REQUIRED ACTION
Please return the records below exactly as they stand.
ENTRIES SHOWN START
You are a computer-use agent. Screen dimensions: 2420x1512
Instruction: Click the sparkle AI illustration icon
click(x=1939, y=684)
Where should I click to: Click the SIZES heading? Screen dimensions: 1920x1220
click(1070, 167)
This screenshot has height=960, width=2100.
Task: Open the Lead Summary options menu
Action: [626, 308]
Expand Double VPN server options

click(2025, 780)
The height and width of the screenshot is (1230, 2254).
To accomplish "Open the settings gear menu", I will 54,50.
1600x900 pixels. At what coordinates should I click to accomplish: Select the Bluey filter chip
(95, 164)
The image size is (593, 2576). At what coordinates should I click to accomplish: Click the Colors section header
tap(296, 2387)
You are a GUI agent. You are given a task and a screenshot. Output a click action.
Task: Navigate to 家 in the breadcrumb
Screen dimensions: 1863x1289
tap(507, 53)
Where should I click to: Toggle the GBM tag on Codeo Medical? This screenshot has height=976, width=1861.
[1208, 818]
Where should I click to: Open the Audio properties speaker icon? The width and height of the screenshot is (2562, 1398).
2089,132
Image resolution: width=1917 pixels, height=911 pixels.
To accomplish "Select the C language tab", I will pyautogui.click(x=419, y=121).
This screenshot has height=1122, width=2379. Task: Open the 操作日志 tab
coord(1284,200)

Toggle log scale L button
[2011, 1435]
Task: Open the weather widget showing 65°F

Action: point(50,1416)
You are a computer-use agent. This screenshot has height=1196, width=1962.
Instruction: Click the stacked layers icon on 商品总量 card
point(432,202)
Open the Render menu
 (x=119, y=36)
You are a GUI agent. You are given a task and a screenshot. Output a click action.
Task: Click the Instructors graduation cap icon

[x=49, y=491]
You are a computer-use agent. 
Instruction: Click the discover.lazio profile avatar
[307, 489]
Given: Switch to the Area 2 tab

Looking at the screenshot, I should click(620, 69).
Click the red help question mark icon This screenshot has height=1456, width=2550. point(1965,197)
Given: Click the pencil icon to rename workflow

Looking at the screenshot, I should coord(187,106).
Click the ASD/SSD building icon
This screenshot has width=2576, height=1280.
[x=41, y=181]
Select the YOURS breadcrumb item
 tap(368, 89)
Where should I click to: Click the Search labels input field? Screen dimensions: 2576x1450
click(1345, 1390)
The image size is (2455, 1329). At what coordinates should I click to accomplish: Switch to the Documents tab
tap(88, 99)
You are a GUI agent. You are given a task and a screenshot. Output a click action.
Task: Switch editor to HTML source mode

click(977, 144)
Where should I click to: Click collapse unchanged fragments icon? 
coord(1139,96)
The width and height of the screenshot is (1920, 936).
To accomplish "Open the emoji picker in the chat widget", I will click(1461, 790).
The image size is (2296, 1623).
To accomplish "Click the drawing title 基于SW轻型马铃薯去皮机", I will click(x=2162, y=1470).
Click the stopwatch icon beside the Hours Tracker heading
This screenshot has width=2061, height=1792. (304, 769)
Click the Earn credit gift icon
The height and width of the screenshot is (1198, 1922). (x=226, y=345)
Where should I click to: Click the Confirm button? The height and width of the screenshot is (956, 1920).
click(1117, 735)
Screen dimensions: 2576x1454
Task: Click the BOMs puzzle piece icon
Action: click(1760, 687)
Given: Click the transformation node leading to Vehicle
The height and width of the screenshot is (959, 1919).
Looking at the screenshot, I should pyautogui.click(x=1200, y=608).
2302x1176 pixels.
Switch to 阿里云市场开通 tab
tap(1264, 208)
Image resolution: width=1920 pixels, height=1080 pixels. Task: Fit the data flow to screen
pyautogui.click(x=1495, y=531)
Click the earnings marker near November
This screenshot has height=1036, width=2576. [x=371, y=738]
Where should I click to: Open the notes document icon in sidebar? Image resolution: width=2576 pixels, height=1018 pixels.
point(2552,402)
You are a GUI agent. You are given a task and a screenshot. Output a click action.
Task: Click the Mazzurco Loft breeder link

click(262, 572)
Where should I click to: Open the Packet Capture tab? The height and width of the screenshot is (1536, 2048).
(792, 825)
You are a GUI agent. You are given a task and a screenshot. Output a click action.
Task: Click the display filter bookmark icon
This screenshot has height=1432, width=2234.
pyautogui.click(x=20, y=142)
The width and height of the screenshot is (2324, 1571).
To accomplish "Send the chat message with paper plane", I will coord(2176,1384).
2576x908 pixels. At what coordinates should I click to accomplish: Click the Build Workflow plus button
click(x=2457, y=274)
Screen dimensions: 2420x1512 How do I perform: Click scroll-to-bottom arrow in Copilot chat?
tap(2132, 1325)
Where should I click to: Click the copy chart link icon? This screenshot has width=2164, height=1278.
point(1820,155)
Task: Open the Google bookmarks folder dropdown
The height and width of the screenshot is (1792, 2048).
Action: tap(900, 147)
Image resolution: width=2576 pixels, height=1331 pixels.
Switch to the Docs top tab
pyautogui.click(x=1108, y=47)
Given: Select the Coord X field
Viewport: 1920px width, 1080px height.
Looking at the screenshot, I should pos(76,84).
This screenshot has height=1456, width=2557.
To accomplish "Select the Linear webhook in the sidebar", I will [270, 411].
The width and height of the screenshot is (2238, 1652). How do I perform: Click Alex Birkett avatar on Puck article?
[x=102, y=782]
ENTRIES SHOWN END
SOLVED PROBLEM
You are a computer-use agent. Screen dimensions: 2420x1512
Instruction: Click the sparkle AI illustration icon
click(x=1939, y=684)
Where should I click to: Click the SIZES heading? Screen dimensions: 1920x1220
click(1070, 167)
This screenshot has height=960, width=2100.
Task: Open the Lead Summary options menu
Action: [626, 308]
Expand Double VPN server options

click(2025, 780)
The height and width of the screenshot is (1230, 2254).
To accomplish "Open the settings gear menu", I will 54,50.
1600x900 pixels. At what coordinates should I click to accomplish: Select the Bluey filter chip
(95, 164)
The image size is (593, 2576). At what coordinates should I click to accomplish: Click the Colors section header
tap(296, 2387)
You are a GUI agent. You are given a task and a screenshot. Output a click action.
Task: Navigate to 家 in the breadcrumb
Screen dimensions: 1863x1289
tap(507, 53)
Where should I click to: Toggle the GBM tag on Codeo Medical? This screenshot has height=976, width=1861.
[1208, 818]
Where should I click to: Open the Audio properties speaker icon? The width and height of the screenshot is (2562, 1398).
2089,132
Image resolution: width=1917 pixels, height=911 pixels.
To accomplish "Select the C language tab", I will pyautogui.click(x=419, y=121).
This screenshot has height=1122, width=2379. Task: Open the 操作日志 tab
coord(1284,200)

Toggle log scale L button
[2011, 1435]
Task: Open the weather widget showing 65°F

Action: point(50,1416)
You are a computer-use agent. This screenshot has height=1196, width=1962.
Instruction: Click the stacked layers icon on 商品总量 card
point(432,202)
Open the Render menu
 (x=119, y=36)
You are a GUI agent. You are given a task and a screenshot. Output a click action.
Task: Click the Instructors graduation cap icon

[x=49, y=491]
You are a computer-use agent. 
Instruction: Click the discover.lazio profile avatar
[307, 489]
Given: Switch to the Area 2 tab

Looking at the screenshot, I should click(620, 69).
Click the red help question mark icon This screenshot has height=1456, width=2550. point(1965,197)
Given: Click the pencil icon to rename workflow

Looking at the screenshot, I should coord(187,106).
Click the ASD/SSD building icon
This screenshot has width=2576, height=1280.
[x=41, y=181]
Select the YOURS breadcrumb item
 tap(368, 89)
Where should I click to: Click the Search labels input field? Screen dimensions: 2576x1450
click(1345, 1390)
The image size is (2455, 1329). At what coordinates should I click to accomplish: Switch to the Documents tab
tap(88, 99)
You are a GUI agent. You are given a task and a screenshot. Output a click action.
Task: Switch editor to HTML source mode

click(977, 144)
Where should I click to: Click collapse unchanged fragments icon? 
coord(1139,96)
The width and height of the screenshot is (1920, 936).
To accomplish "Open the emoji picker in the chat widget", I will click(1461, 790).
The image size is (2296, 1623).
To accomplish "Click the drawing title 基于SW轻型马铃薯去皮机", I will click(x=2162, y=1470).
Click the stopwatch icon beside the Hours Tracker heading
This screenshot has width=2061, height=1792. (304, 769)
Click the Earn credit gift icon
The height and width of the screenshot is (1198, 1922). (x=226, y=345)
Where should I click to: Click the Confirm button? The height and width of the screenshot is (956, 1920).
click(1117, 735)
Screen dimensions: 2576x1454
Task: Click the BOMs puzzle piece icon
Action: click(1760, 687)
Given: Click the transformation node leading to Vehicle
The height and width of the screenshot is (959, 1919).
Looking at the screenshot, I should pyautogui.click(x=1200, y=608).
2302x1176 pixels.
Switch to 阿里云市场开通 tab
tap(1264, 208)
Image resolution: width=1920 pixels, height=1080 pixels. Task: Fit the data flow to screen
pyautogui.click(x=1495, y=531)
Click the earnings marker near November
This screenshot has height=1036, width=2576. [x=371, y=738]
Where should I click to: Open the notes document icon in sidebar? Image resolution: width=2576 pixels, height=1018 pixels.
point(2552,402)
You are a GUI agent. You are given a task and a screenshot. Output a click action.
Task: Click the Mazzurco Loft breeder link

click(262, 572)
Where should I click to: Open the Packet Capture tab? The height and width of the screenshot is (1536, 2048).
(792, 825)
You are a GUI agent. You are given a task and a screenshot. Output a click action.
Task: Click the display filter bookmark icon
This screenshot has height=1432, width=2234.
pyautogui.click(x=20, y=142)
The width and height of the screenshot is (2324, 1571).
To accomplish "Send the chat message with paper plane", I will coord(2176,1384).
2576x908 pixels. At what coordinates should I click to accomplish: Click the Build Workflow plus button
click(x=2457, y=274)
Screen dimensions: 2420x1512 How do I perform: Click scroll-to-bottom arrow in Copilot chat?
tap(2132, 1325)
Where should I click to: Click the copy chart link icon? This screenshot has width=2164, height=1278.
point(1820,155)
Task: Open the Google bookmarks folder dropdown
The height and width of the screenshot is (1792, 2048).
Action: tap(900, 147)
Image resolution: width=2576 pixels, height=1331 pixels.
Switch to the Docs top tab
pyautogui.click(x=1108, y=47)
Given: Select the Coord X field
Viewport: 1920px width, 1080px height.
Looking at the screenshot, I should pos(76,84).
This screenshot has height=1456, width=2557.
To accomplish "Select the Linear webhook in the sidebar", I will [270, 411].
The width and height of the screenshot is (2238, 1652). How do I perform: Click Alex Birkett avatar on Puck article?
[x=102, y=782]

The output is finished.